POR HACER: Extrae literalmente de la fuente el fragmento comprendido entre "Cuando viajo al" y "Luís Herrero.", ambos incluidos.

FUENTE:
......

Me ocurre igual con los libros, que son el más asombroso principio de libertad y fraternidad. Con la lectura de libros entra en nosotros un mundo que, sin su compañía, jamás habríamos llegado a descubrir.
En la casa donde vivo tengo una biblioteca de seis mil volúmenes escritos en tres idiomas. Y continuamente estoy comprando nuevos libros.
Cuando viajo al otro lado del mar, cosa que hago cinco o seis veces al año, en el maletín de mano meto libros. En mi último viaje a la ciudad de Arlington para pronunciar seis conferencias, en el estado de Virginia, con escala única en Washington, me llevé tres títulos y los tres leí: Uno de hace años: “
La autopista del Sur y otros cuentos”, del argentino
Julio Cortázar. Otros dos de reciente aparición: “
Como el río que fluye”, del brasileño
Paulo Coelho y “
Los que le llamábamos Adolfo”, del español
Luís Herrero.
Cortázar, nacido en Bélgica, criado en Argentina y muerto en París a la edad de 70 años, está considerado como uno de los autores más famosos del llamado “boom” de la narrativa hispanoamericana y uno de los mayores exponentes del realismo mágico. Pertenece a la generación que se afirmó en la postguerra con las nuevas técnicas narrativas que desintegran el orden cronológico y espacial.
Su primera obra importante fue “Bestiario”, publicada en París en 1951, cuando al mismo tiempo traducía las obras completas de Edgar Poe. El libro que lo lanzó a la fama mundial fue, sin duda alguna, “Rayuela”. Es una obra mágica, terapéutica. Cortázar realiza en esta novela un nuevo ejercicio literario, con su doble ordenación de capítulos, sus interpolaciones de textos no literarios, sus juegos imitativos y su fondo crudamente realista. Crea un modelo en el que conviven el orden y el azar, lo pautado y la opción individual. Un capítulo remite a otro anterior generando una serie de remisiones que conducen a una lectura interminable.
En los cuentos de Cortázar no se sabe qué es lo más importante para el escritor, si la situación cómica así cazada al vuelo o el abismo de vacío y tristeza que contienen.
El volumen aludido al principio de este artículo, publicado en Buenos Aires en 1996, recoge un total de 36 cuentos. Me gustó especialmente el que da titulo al libro: “La autopista del Sur”. Narra un monumental atasco de coches en una autopista a la entrada de París que dura varios días. El episodio da lugar a tensiones, suicidios, amores, compañerismo y otras manifestaciones del corazón.

......

EXTRACTO DE DATOS:

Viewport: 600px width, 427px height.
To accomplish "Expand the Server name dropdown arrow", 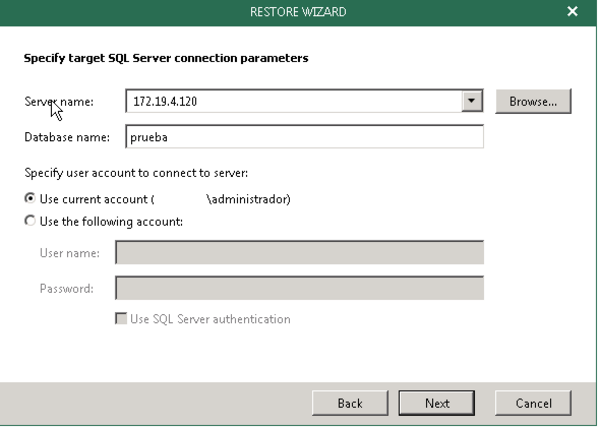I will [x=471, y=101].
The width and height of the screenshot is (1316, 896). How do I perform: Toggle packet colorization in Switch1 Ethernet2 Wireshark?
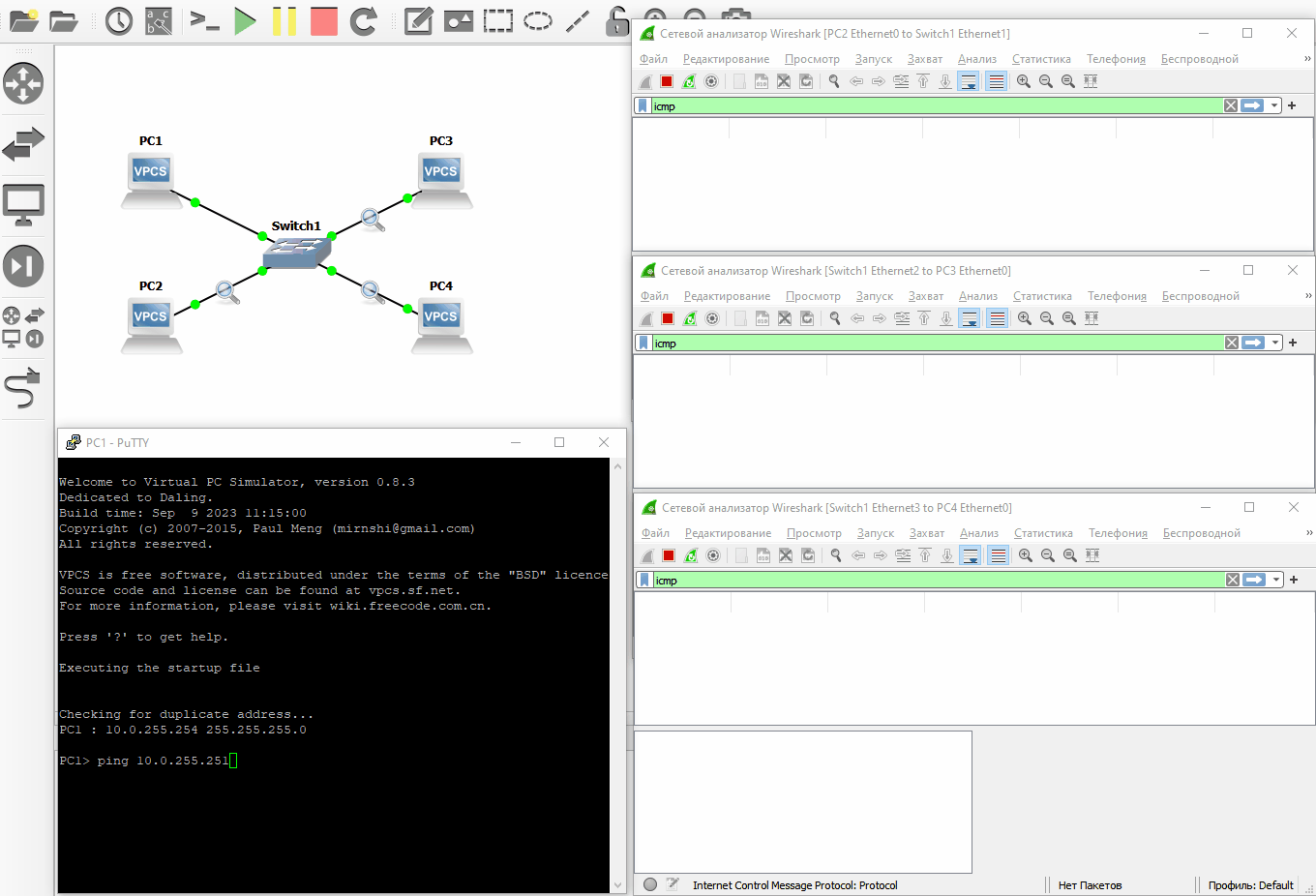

......

SOLUCIÓN DEL PROBLEMA:
Cuando viajo al otro lado del mar, cosa que hago cinco o seis veces al año, en el maletín de mano meto libros. En mi último viaje a la ciudad de Arlington para pronunciar seis conferencias, en el estado de Virginia, con escala única en Washington, me llevé tres títulos y los tres leí: Uno de hace años: “
La autopista del Sur y otros cuentos”, del argentino
Julio Cortázar. Otros dos de reciente aparición: “
Como el río que fluye”, del brasileño
Paulo Coelho y “
Los que le llamábamos Adolfo”, del español
Luís Herrero.